Lesetext:
Der Skandal hat zwei Ebenen: erstens einen klaren Interessenskonflikt, sprich Korruption, und zweitens die politischen Umstände, unter denen er aufkam.
Zur ersten Ebene: Wie bekannt wurde, hat BlackRock Solutions die Tests 2016 zusammen mit der Unternehmensberatung McKinsey und 2018 alleine durchgeführt. Die Tests 2014 hatte die Beratungsfirma Oliver Wyman organisiert. BlackRock ist der größte Anleger in Bankanteilen auf der Welt und Aktionär mehrerer Großbanken wie Deutsche Bank, Parisbas, Unicredit, ING u.a. Das Wort „Interessenskonflikt“ ist damit also noch untertrieben. Für die „Unterstützung“ 2016 erhielt BlackRock 8,2 Mio.$ von der europäischen Bankenaufsicht EBA. (Das war allerdings noch billig, verglichen mit den 28 Mio.$ für Oliver Wyman 2014.)
Die zweite Ebene führt uns zu einem Briefwechsel zwischen dem Bundestagspräsidenten Wolfgang Schäuble und der EBA-Chefin Danièle Nouy, über den die italienische Finanzzeitung Il Sole 24 Ore am 19.12. berichtete. Schäuble übermittelte Nouy eine Anfrage des finanzpolitischen Sprechers der FDP, Frank Schäffler, war aber offenbar mit der Antwort, es bestehe „kein Grund zur Sorge“ über einen Interessenskonflikt, nicht zufrieden. Schäuble forderte dann Il Sole 24 Ore zufolge eine Erklärung über die Prozedur der Auftragsvergabe an externe Unternehmen. Nouy antwortete, BlackRock habe den Auftrag in einem transparenten Ausschreibungsverfahren erhalten, aber bei Oliver Wyman habe es keine solche Prozedur gegeben, „weil uns die Zeit drängte, mit den Tests zu beginnen“. Doch gerade dieser Streßtest 2014 war das Todesurteil für die Bank Monte dei Paschi, die vom Staat gerettet werden mußte.

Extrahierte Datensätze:

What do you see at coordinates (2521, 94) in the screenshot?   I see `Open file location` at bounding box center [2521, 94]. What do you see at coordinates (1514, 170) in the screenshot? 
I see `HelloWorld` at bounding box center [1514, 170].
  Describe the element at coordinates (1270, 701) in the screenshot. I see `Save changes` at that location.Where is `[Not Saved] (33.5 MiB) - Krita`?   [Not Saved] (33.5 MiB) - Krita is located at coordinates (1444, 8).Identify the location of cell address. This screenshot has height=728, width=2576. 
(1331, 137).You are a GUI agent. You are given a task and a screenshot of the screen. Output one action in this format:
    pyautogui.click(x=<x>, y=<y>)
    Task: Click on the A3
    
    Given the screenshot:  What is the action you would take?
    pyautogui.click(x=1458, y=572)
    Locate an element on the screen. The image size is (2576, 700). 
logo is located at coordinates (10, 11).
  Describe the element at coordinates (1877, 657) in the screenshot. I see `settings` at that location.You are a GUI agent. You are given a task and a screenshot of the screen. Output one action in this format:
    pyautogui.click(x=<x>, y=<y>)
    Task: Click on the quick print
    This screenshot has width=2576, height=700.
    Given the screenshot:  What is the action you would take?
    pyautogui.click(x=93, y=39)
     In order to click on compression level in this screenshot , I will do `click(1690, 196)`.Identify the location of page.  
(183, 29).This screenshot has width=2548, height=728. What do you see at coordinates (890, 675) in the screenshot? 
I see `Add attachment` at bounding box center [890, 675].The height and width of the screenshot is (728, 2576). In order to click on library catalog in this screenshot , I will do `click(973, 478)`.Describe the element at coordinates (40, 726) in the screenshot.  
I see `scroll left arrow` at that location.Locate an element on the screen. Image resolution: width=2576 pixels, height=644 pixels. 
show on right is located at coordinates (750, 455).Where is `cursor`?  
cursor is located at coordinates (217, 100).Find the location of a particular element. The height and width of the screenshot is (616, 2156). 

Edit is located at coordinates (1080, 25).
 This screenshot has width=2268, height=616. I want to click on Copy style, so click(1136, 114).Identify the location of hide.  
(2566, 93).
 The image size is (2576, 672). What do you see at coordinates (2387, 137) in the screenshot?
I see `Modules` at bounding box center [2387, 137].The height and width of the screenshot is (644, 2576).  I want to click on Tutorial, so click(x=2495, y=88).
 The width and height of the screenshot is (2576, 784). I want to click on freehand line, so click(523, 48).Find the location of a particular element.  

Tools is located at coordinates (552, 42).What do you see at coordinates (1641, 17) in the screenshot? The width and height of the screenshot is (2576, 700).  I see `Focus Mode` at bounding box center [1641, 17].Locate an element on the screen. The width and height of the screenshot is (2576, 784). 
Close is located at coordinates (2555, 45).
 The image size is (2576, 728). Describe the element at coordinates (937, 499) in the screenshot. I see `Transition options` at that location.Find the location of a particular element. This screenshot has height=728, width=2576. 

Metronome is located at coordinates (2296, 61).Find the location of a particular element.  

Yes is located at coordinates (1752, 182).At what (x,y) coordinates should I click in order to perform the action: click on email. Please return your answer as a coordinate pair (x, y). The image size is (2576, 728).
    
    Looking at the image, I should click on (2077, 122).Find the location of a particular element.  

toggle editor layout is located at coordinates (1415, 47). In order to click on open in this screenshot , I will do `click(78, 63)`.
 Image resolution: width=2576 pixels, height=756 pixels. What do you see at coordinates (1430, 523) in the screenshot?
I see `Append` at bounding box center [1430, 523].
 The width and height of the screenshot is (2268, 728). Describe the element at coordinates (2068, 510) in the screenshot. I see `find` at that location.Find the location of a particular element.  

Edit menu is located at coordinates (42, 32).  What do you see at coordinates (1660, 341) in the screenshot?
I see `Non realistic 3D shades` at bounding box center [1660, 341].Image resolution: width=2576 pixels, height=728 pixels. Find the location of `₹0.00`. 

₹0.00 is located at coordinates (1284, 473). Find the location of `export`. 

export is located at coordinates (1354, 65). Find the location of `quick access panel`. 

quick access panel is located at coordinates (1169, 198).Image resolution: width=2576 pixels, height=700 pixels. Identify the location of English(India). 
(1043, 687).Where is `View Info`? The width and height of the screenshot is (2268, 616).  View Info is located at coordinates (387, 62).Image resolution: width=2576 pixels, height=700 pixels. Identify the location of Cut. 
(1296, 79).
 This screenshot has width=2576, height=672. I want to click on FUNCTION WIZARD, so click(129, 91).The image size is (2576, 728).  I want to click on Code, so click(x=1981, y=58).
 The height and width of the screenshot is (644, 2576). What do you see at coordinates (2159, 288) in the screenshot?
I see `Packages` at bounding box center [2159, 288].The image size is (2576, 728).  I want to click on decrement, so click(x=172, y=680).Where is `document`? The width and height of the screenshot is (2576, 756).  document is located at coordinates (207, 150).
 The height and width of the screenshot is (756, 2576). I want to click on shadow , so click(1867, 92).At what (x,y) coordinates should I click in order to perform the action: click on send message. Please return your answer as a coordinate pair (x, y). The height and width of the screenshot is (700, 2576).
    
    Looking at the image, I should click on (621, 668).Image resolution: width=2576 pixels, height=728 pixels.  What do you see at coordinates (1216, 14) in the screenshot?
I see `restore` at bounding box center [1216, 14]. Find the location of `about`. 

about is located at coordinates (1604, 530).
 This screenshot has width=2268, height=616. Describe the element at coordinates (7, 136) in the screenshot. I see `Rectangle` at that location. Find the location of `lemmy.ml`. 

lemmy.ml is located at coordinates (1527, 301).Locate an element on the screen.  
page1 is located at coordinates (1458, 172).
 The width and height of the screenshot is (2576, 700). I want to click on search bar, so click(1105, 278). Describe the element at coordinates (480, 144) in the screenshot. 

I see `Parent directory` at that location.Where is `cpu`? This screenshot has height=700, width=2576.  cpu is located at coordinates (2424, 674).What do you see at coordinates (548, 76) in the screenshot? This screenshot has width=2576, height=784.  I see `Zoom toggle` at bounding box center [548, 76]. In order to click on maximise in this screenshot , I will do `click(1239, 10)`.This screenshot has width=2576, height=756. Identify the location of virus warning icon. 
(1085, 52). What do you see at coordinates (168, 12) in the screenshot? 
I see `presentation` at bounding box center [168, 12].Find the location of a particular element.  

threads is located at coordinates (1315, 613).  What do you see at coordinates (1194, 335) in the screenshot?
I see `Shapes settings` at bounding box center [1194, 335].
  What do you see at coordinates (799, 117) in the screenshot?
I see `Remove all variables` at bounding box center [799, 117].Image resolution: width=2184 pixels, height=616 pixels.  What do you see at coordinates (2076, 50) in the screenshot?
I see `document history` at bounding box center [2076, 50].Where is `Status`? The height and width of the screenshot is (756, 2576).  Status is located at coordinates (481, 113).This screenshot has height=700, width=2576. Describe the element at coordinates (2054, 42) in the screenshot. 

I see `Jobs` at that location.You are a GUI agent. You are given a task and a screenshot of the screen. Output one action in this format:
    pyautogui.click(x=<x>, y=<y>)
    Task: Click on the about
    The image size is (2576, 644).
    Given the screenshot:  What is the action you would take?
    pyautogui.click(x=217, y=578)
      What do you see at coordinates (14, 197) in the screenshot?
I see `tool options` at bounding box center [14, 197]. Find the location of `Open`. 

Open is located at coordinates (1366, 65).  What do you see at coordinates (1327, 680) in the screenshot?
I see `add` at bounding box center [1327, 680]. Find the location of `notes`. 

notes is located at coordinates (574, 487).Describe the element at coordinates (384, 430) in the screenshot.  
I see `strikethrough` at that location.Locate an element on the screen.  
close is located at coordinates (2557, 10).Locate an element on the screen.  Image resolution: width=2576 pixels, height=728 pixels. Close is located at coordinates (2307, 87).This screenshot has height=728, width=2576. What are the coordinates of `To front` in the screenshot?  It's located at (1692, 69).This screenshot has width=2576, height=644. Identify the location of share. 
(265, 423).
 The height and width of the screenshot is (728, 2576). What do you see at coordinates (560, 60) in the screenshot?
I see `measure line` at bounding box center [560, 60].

Aufgaben:
1: Nenne alle Personen, die im Lesetext mit Namen genannt werden.
2: Schreibe aus dem Lesetext die Stelle ab, die mit „Der Skandal hat“ beginnt und mit „Oliver Wyman 2014.)“ endet.
3: Welchen Betrag erhielt BlackRock laut Lesetext 2016 von der EBA für die „Unterstützung“?

Lösungen:
1: Wolfgang Schäuble, Danièle Nouy, Frank Schäffler

2:
Der Skandal hat zwei Ebenen: erstens einen klaren Interessenskonflikt, sprich Korruption, und zweitens die politischen Umstände, unter denen er aufkam.
Zur ersten Ebene: Wie bekannt wurde, hat BlackRock Solutions die Tests 2016 zusammen mit der Unternehmensberatung McKinsey und 2018 alleine durchgeführt. Die Tests 2014 hatte die Beratungsfirma Oliver Wyman organisiert. BlackRock ist der größte Anleger in Bankanteilen auf der Welt und Aktionär mehrerer Großbanken wie Deutsche Bank, Parisbas, Unicredit, ING u.a. Das Wort „Interessenskonflikt“ ist damit also noch untertrieben. Für die „Unterstützung“ 2016 erhielt BlackRock 8,2 Mio.$ von der europäischen Bankenaufsicht EBA. (Das war allerdings noch billig, verglichen mit den 28 Mio.$ für Oliver Wyman 2014.)

3: 8,2 Mio. $